The new framework, which was developed by a coalition of experts and patients from 14 countries and spearheaded by the National Institutes of Health (NIH), expands the assessment beyond immediate clinical symptoms. Added criteria would include biomarkers, CT and MRI scans, and factors such as other medical conditions and how the trauma occurred.

The framework appears in the May 20 issue of Lancet Neurology.

For 51 years, trauma centres have used the Glasgow Coma Scale to assess patients with TBI, roughly dividing them into mild, moderate, and severe categories, based solely on their level of consciousness and a handful of other clinical symptoms.

That diagnosis determined the level of care patients received in the emergency department and afterward. For severe cases, it also influenced the guidance doctors gave the patients’ families, including recommendations around the removal of life support. Yet, doctors have long understood that those tests did not tell the whole story.

“There are patients diagnosed with concussion whose symptoms are dismissed and receive no follow-up because it’s ‘only’ concussion, and they go on to live with debilitating symptoms that destroy their quality of life,” said corresponding author Geoffrey Manley, MD, PhD, professor of neurosurgery at UC San Francisco and a member of the UCSF Weill Institute for Neurosciences. “On the other hand, there are patients diagnosed with ‘severe TBI’ who were eventually able to live full lives after their families were asked to consider removing life-sustaining treatment.”

In the US, TBI resulted in approximately 70 000 deaths in 2021 and accounts for about half-a-million permanent disabilities each year. Motor vehicle accidents, falls, and assault are the most common causes.

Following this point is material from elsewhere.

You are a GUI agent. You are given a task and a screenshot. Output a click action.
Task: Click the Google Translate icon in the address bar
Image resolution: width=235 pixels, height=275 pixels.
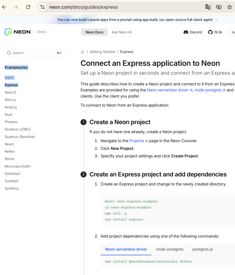coord(208,7)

New system will better match patients to treatments

Known as CBI-M, the framework comprises four pillars – clinical, biomarker, imaging, and modifiers – that were developed by working groups of federal partners, TBI experts, scientists, and patients.

“The proposed framework marks a major step forward,” said co-senior author Michael McCrea, PhD, professor of neurosurgery and co-director of the Center for Neurotrauma Research at the Medical College of Wisconsin in Milwaukee. “We will be much better equipped to match patients to treatments that give them the best chance of survival, recovery, and return to normal life function.”

The framework was led by the NIH National Institute of Neurological Disorders and Stroke (NIH-NINDS), for which Manley, McCrea, and their co-first and co-senior authors are members of the steering committee on improving TBI characterisation.

The clinical pillar retains the Glasgow Coma Scale’s total score as a central element of the assessment, measuring consciousness and pupil reactivity as an indication of brain function. The framework recommends including the scale’s responses to eye, verbal, and motor commands or stimuli, presence of amnesia, and symptoms like headache, dizziness, and noise sensitivity.

“This pillar should be assessed as first priority in all patients,” said co-senior author Andrew Maas, MD, PhD, emeritus professor of neurosurgery at the Antwerp University Hospital and University of Antwerp, Belgium. “Research has shown that the elements of this pillar are highly predictive of injury severity and patient outcome.”

Biomarkers, imaging, modifiers offer critical clues to recovery

The second pillar uses biomarkers identified in blood tests to provide objective indicators of tissue damage, overcoming the limitations of clinical assessment that may inadvertently include symptoms unrelated to TBI.

Significantly, low levels of these biomarkers determine which patients do not require CT scans, reducing unnecessary radiation exposure and health care costs. These patients can then be discharged. In those with more severe injuries, CT and MRI imaging – the framework’s third pillar – are important in identifying blood clots, bleeding, and lesions that point to present and future symptoms.